One of the key reasons why Mr. Odinga enjoys such widespread support is the economic disenfranchisement and political marginalisation of the Luo people, a minority Mr. Odinga belongs to. Luo communities living in Nairobi are desperately poor, as jobs are scarce, and educational and healthcare facilities grossly inadequate. Some families do not have access to electricity.
There are parallels with the situation in neighbouring Ethiopia, where economic inequalities are ethnically aligned, human rights reportedly suppressed, political activists imprisoned, and indigenous minorities evicted from their land. The Oromos, the largest ethnic group in the country, launched a general strike in August to rally against economic injustice, their exclusion from power and what they say is a state-led genocide. According to Freedom House, the use of excessive or even lethal force by the police against dissidents and human rights advocates in Kenya has increased in recent years.

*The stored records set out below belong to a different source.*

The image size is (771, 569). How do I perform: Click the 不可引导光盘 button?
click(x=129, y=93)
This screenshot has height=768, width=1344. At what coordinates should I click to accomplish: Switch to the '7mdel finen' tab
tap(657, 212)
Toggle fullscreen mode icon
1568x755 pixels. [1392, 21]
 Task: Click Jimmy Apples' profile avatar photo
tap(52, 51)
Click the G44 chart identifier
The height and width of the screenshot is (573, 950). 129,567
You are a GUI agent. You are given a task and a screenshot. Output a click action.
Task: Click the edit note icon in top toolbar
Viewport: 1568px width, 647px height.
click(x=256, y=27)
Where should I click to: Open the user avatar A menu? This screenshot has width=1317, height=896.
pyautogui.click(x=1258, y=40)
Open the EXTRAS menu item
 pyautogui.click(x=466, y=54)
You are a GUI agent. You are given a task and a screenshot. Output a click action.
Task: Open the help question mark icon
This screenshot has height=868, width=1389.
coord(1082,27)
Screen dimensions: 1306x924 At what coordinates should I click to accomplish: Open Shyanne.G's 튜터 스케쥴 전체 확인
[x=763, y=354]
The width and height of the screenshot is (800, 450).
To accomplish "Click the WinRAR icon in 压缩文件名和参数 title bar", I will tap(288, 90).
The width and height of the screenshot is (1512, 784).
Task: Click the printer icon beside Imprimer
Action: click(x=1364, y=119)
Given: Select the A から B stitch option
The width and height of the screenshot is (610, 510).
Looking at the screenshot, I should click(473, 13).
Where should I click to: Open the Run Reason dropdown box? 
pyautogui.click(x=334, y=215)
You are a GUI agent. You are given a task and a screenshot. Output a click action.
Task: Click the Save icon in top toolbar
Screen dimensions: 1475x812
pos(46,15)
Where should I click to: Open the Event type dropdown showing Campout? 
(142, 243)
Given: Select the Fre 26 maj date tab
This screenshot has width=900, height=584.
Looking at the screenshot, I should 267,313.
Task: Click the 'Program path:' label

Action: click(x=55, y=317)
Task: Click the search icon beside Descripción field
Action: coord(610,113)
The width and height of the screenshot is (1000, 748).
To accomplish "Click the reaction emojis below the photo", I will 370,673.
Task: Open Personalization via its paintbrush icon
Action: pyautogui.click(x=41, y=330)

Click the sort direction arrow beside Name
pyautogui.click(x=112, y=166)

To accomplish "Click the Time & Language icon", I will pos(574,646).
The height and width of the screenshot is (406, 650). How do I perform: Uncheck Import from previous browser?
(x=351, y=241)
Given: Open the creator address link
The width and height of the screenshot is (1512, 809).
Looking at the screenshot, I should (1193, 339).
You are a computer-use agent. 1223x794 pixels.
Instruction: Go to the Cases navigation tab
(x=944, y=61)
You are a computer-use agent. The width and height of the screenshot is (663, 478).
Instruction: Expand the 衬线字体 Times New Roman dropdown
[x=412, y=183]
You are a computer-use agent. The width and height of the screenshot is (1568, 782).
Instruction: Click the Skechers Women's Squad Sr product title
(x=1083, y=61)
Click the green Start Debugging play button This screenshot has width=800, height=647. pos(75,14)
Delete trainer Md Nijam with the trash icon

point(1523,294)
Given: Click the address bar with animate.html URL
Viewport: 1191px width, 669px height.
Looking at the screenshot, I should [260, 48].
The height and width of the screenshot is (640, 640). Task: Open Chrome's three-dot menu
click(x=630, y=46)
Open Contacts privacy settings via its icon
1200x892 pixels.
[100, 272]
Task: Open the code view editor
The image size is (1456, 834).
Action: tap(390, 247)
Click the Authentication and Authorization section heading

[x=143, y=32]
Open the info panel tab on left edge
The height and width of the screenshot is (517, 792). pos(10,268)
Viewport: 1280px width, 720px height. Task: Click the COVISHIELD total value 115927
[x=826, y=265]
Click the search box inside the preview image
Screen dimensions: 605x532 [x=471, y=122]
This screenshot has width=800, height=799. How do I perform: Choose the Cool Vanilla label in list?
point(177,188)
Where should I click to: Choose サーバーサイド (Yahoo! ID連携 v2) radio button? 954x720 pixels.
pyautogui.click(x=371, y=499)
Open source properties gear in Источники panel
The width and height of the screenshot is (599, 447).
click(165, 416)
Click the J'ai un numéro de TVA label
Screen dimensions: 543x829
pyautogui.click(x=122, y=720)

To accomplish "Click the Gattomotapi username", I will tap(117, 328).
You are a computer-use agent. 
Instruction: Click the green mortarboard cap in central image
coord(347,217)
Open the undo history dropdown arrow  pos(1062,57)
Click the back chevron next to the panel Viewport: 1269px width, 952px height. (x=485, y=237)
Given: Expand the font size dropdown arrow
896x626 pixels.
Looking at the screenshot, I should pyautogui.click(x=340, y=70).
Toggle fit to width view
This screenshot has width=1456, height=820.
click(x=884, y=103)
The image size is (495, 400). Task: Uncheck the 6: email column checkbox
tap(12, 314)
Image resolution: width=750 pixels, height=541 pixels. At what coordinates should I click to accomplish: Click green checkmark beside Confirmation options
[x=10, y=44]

Despite these difficulties, Mr. Paice believes Kenyans should be optimistic about the future of their democracy. While “election management needs to be completely overhauled” and “improvements in the judiciary need to be vigorously defended,” he said, the progress Kenya has made cannot be overlooked.
“It’s less than two decades since one-party rule and a completely compliant and corrupt judiciary held sway,” Mr. Paice concluded. “Improvements in the judiciary, a civil society that refuses to be cowed and the drafting and adoption of a potentially radical new constitution – these are all real achievements.”